Rosj Hasjana in Oeganda

Afbeelding met tekst: Om dubieuze claims te voorkomen is deze afbeelding verwijderd.

Het Israëlische echtpaar Itai en Hadas Goldstein had een unieke ervaring op hun huwelijksreis: Rosj Hasjana met de geïsoleerde Joodse Abayudaya gemeenschap in de bergen van Oeganda. In het Luganda, de plaatselijke taal, betekent Abayudaya ‘kinderen van Juda’.

Het echtpaar had van vrienden gehoord dat er in het oosten van Oeganda een Joodse gemeenschap is en greep de gelegenheid aan om daar het Joodse Nieuwjaar te vieren.
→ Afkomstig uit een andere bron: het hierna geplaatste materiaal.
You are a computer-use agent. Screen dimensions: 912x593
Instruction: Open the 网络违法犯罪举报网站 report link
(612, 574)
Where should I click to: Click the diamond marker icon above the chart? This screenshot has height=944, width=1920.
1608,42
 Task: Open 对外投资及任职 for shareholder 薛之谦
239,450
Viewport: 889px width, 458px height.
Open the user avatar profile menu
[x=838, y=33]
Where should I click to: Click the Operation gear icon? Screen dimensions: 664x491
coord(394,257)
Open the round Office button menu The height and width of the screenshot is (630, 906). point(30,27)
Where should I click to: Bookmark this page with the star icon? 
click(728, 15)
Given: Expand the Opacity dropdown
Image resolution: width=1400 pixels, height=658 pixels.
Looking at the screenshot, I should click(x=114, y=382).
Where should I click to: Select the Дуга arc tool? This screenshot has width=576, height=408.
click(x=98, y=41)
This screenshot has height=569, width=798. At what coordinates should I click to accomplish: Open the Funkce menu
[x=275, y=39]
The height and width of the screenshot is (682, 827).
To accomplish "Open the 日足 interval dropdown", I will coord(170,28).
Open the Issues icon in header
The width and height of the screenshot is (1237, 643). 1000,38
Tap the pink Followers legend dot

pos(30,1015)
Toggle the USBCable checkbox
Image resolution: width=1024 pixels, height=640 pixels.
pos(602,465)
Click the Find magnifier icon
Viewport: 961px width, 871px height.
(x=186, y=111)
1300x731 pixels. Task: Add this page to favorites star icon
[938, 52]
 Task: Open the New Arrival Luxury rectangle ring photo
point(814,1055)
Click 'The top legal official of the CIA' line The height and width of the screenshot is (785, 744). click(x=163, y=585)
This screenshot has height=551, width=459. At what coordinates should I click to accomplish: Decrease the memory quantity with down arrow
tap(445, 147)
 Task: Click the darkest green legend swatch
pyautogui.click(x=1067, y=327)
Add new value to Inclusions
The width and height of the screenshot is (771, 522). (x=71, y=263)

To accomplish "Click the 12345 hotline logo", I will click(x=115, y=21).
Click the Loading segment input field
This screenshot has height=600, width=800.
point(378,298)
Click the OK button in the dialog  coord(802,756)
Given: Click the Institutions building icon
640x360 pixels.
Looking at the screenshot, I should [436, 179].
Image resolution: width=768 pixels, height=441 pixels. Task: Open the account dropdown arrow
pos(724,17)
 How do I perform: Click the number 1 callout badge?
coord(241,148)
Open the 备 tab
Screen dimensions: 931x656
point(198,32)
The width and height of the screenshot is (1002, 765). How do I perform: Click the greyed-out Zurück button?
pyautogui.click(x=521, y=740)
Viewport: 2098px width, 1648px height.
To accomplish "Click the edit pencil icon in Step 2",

Itai vertelt enthousiast dat het de meest bijzondere viering van Rosj Hasjana was die hij in zijn leven had meegemaakt.

De Abayudaya gemeenschap bestaat al zo’n honderd jaar in betrekkelijke afzondering van de rest van de Joodse wereld. Hij werd opgericht door de krijger Kakungulu die via het protestantse christendom het Jodendom ontdekte, dat hem zodanig aansprak dat hij zich in 1919 Joods verklaarde, zichzelf en zijn zonen liet besnijden en ging leven volgens de Joodse voorschriften. In 1920 kwam een zekere Jozef een half jaar naar Oeganda om de volgelingen van Kakungulu te onderwijzen over de Joodse feestdagen, de Joodse kalender en de spijswetten. De Abayudaya hebben hun eigen rituelen ontwikkeld, waarin traditionele  Joodse melodieën worden gecombineerd met Afrikaanse.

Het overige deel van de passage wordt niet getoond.